RECORDED INFORMATION:

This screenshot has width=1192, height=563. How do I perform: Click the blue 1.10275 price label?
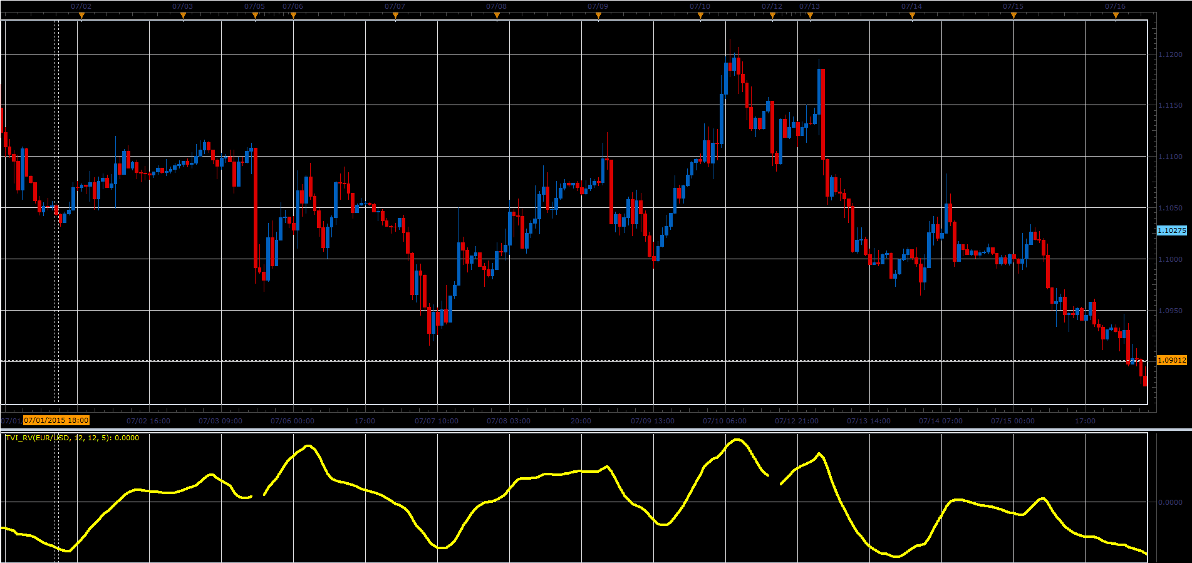1171,230
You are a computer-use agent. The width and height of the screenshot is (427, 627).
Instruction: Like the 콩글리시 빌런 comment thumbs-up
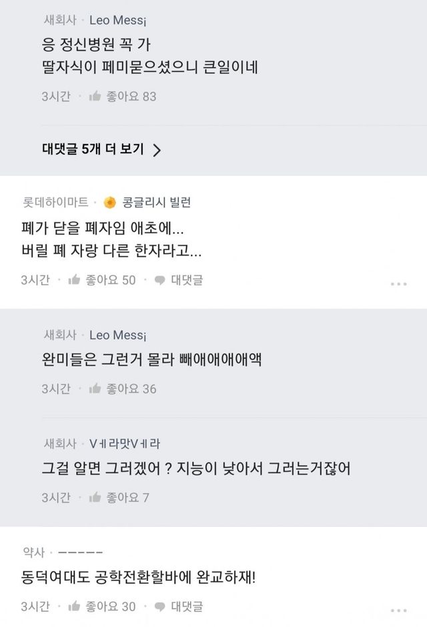pyautogui.click(x=74, y=280)
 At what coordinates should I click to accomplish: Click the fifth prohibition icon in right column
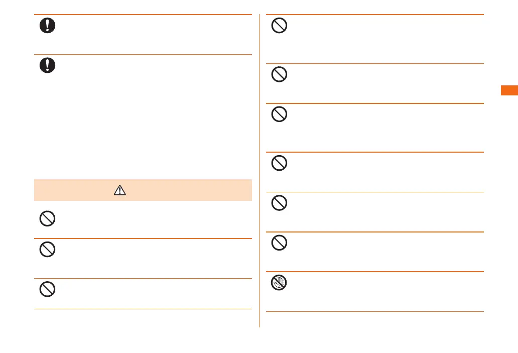279,203
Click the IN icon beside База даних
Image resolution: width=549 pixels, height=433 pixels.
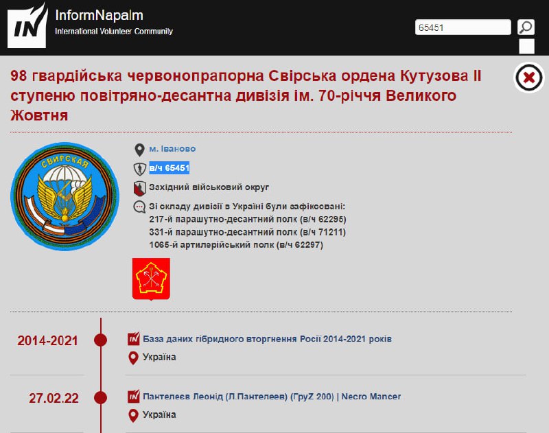134,339
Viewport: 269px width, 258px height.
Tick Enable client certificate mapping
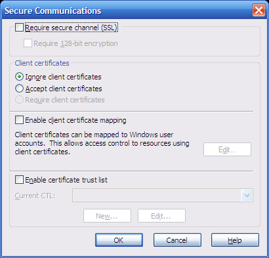pos(19,120)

GOAL OF THE EXERCISE: Set the lines down exactly as they stand, from the one containing "Click the IN icon beside База даних" through the end of the listing, omitting every picture.

EXERCISE OUTPUT:
Click the IN icon beside База даних
Image resolution: width=549 pixels, height=433 pixels.
134,339
Viewport: 269px width, 258px height.
Tick Enable client certificate mapping
pos(19,120)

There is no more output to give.